**SELECTED TEXT**
I have long had a love of vernal pools. Almost every time I see or hear one near a trail I go to take a look. They come in many shapes and sizes, and not all will last through the season, but all are important to wildlife during breeding season. Especially invertebrates and amphibians. How wonderful is the sound of a poolful of spring peepers? It’s one of the best parts of spring.
What is a vernal pool? It is a temporary body of water often created by melt and rain water in spring. Sometimes they are called ephemeral ponds. Naturally occurring depressions collect this water but, the important part is that they don’t last. Eventually they dry up.
Some pools are large and run together eventually forming small streams at times. Some are tiny and fleeting –
But they are notoriously hard to photograph. I mean, basically they’re just big puddles with leaves at the bottom and plants hemming them in on all sides. They form in dense woods which can be rather flat which doesn’t get you much perspective. For that first shot I stood on a little hillock to get a tiny bit of elevation which works ok I think. The second was shot from my driveway which is a foot or so above the tiny pool, beside which grow ferns including my beloved maidenhair.
Ferns will be a big part of the landscape so I’ve given some thought to them in terms of the kinds of images I want to make. Reflections. Moss. Logs. Grass. All can be part of what makes a vernal pool vital. Discovering more about them is sure to bring me some surprises.
All of these photos were taken across the street from my house in a bunch of vacant land so it will be easy for me to visit often and document changes. That is the main reason I want to try my hand at this; ease of access. I dread bug season, but I will brave it for the sake of giving it a go. As a matter of fact, as I write this I already have a second visit done and I think I’ve found a couple of pools that will last long enough to show their cycles. I hope I can show how special and interesting these little habitats are. It certainly feels challenging and hopefully my creative spark ignites and I can break out of my rut a little bit.
Another subject I love in winter are brooks, streams and rivers. Or more properly for Wisconsin, a creek. Ripley Creek in particular. It’s a lovely, but overgrown waterway that feeds into the Wisconsin river just south of my house. The trailhead is 8 minutes away so it’s becoming a go-to spot in much the same way as Tucker and Purgatory brooks used to be for me in NH.

**RECORD EXCERPTS**
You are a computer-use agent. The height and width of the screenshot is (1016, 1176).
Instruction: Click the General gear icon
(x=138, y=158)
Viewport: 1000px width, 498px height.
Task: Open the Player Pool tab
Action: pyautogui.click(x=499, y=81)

**BRIEF 1**
According to the text about vernal pools, what is another name for a vernal pool?
**BRIEF 2**
Reproduce word for word the stretch of the vernal pools text that begins at the words "What is a vernal" and stops after "they dry up.".

**COMPLETE OUTPUT 1**
Ephemeral ponds.

**COMPLETE OUTPUT 2**
What is a vernal pool? It is a temporary body of water often created by melt and rain water in spring. Sometimes they are called ephemeral ponds. Naturally occurring depressions collect this water but, the important part is that they don’t last. Eventually they dry up.